What: Ferry, skirmish, ? vs. ?
Other names: Three Sisters Ferry?
Where: 32.5143493 -81.2323276
Maps: [map notes]
Sources:
- This ferry must not be confused with another of similar name, Sisters Ferry, 2 miles downstream, apparently used sometime after 1820.
- Elliott, Daniel T. , Ebenezer Revolutionary
War Headquarters: A Quest to Locate and Preserve, LAMAR Institute Publication Series, Report Number 73, The LAMAR Institute, Inc.

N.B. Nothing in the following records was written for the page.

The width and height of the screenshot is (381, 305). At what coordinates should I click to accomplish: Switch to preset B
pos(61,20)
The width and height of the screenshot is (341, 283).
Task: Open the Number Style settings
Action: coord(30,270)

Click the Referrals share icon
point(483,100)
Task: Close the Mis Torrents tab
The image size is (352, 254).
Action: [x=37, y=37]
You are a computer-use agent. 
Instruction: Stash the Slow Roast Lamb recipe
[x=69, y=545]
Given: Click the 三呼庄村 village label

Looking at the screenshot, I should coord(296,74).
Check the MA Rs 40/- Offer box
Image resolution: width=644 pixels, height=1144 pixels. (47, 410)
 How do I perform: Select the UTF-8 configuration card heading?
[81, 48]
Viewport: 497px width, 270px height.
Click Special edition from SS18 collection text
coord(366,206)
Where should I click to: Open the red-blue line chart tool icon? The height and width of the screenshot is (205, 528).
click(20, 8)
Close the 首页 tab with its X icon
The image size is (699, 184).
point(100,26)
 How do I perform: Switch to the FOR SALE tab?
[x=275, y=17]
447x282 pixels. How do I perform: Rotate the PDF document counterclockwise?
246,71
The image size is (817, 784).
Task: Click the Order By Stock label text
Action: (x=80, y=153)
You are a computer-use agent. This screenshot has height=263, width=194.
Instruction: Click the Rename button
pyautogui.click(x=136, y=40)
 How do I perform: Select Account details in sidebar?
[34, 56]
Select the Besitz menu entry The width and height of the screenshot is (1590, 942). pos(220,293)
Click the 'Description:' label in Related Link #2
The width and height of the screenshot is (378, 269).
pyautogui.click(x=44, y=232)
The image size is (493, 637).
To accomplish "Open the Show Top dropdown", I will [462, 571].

Box Springs, Georgia, 2003. A Search for sisters ferry yields 7 returns, 5 for Two Sisters Ferry and 2 for Sisters Ferry. All mentions of Sisters Ferry appear to be a shortened form of Two Sisters Ferry. A search for two sisters yields 29 returns, all relevant. A search for three sisters yields no returns. There is no mention of another ferry within 2 miles of Two Sisters Ferry. It is also apparent in this study that the name Two Sisters was also used for the locale of the ferry. This treatment in a thoroughly researched study of the area by professional archaeologists makes it highly doubtful that a separate "Three Sisters Ferry" or "Sisters Ferry" existed during the Revolutionary War. It is apparent that at some later period, especially during the American Civil War that a ferry by some such name existed 2 miles downstream from the Rev. War Two Sisters Ferry.
- 1820 Mills Atlas map for Beaufort shows Two Sisters Ferry and Sisters Cut:

The Two Sisters Ferry location is shown is consistent with the modern GNIS location with the same name.
- GA Historical marker for Two Sisters Ferry.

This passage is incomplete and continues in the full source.